The unique climate sees rainfall of about 900-1300 mm annually with temperatures ranging between 13-26 degrees. Long rains occur between March and May while the short rains occur between October and December. The region consists of red volcanic soils with some patches of loam and Marram Soils mainly in the lower Kiambu area.
The surrounding area is densely populated with little or no existence of wild animals. The environment is mostly made up of indigenous trees which are well protected by the community.

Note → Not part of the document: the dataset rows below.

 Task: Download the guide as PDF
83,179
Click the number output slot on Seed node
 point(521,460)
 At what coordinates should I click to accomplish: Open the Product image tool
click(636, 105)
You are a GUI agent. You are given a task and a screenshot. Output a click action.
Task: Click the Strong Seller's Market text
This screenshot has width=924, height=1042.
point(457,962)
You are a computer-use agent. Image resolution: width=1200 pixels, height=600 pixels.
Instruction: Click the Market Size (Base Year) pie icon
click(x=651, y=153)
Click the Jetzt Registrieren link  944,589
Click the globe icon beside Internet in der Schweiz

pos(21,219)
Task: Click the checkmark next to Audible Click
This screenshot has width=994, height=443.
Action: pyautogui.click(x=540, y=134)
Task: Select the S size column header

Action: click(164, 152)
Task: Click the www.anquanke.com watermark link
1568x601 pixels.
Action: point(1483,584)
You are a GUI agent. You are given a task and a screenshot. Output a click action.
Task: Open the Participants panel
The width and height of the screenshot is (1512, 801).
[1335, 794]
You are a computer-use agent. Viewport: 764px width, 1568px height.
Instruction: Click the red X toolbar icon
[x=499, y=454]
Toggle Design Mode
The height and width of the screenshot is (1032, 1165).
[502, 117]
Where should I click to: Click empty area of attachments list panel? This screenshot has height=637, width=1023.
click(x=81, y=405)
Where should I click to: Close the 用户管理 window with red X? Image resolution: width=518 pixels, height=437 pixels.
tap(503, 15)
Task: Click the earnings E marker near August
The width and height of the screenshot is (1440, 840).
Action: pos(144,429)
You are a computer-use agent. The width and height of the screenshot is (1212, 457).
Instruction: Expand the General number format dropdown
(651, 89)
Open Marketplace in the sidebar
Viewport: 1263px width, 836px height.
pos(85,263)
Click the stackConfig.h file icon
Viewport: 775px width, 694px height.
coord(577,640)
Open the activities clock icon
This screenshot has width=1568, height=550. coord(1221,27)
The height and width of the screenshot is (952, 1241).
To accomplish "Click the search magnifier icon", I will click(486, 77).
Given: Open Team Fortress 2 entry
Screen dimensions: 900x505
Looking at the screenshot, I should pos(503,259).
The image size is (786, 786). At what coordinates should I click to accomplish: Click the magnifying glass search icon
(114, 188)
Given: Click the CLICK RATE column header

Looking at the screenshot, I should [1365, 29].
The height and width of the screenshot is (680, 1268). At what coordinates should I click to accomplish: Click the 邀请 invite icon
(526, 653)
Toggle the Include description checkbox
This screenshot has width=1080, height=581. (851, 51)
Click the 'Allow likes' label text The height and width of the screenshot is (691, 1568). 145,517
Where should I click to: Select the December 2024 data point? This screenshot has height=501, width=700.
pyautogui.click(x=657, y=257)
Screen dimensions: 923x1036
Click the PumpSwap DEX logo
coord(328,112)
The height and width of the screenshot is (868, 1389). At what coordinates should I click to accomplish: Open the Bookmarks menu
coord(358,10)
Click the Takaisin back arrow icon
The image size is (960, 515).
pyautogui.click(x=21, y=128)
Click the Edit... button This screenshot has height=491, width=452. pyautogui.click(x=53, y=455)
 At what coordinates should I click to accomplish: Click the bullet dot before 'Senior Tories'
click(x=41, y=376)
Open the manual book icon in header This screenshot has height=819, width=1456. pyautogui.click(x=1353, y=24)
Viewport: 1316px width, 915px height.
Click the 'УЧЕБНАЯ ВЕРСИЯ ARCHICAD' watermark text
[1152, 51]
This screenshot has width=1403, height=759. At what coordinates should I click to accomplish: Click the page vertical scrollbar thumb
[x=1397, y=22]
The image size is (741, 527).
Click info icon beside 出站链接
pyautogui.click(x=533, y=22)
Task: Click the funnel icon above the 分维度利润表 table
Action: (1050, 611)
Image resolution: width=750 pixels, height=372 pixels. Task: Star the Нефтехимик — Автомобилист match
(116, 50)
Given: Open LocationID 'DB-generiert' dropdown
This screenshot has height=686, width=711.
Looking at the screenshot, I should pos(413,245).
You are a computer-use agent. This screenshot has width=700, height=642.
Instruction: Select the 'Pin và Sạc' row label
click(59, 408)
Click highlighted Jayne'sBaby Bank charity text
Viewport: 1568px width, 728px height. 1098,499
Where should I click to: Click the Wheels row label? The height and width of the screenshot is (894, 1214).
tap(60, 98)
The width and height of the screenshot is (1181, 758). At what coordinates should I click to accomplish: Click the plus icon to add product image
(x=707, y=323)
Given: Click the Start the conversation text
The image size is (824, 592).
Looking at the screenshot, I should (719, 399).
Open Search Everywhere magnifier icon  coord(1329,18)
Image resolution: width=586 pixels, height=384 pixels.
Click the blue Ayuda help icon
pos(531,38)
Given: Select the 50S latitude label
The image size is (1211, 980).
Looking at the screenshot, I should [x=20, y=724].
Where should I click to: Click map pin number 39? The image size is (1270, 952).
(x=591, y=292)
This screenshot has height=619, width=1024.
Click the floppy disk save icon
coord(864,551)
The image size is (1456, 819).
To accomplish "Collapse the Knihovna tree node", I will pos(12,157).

The affiliate members of the factory carry out all agronomic activities associated with coffee production i.e. they source coffee from the Coffee Research Station and plant it according to the stipulated guidelines. Fieldwork carried out involves weeding, pruning, spraying, and application of fertilizer, mulching and technical advice. Technical advice is offered through farmer training programs and field visits/days offered by ministry of agriculture. Compliance to the agreed guidelines is checked and supervised by the field committee which goes round the farms. They usually check that coffee is not inter-grown with other crops such as maize and Beans, though they do allow intercropping with Macadamia. They also encourage farmers who have abandoned their coffee bushes to come more so due to high prices.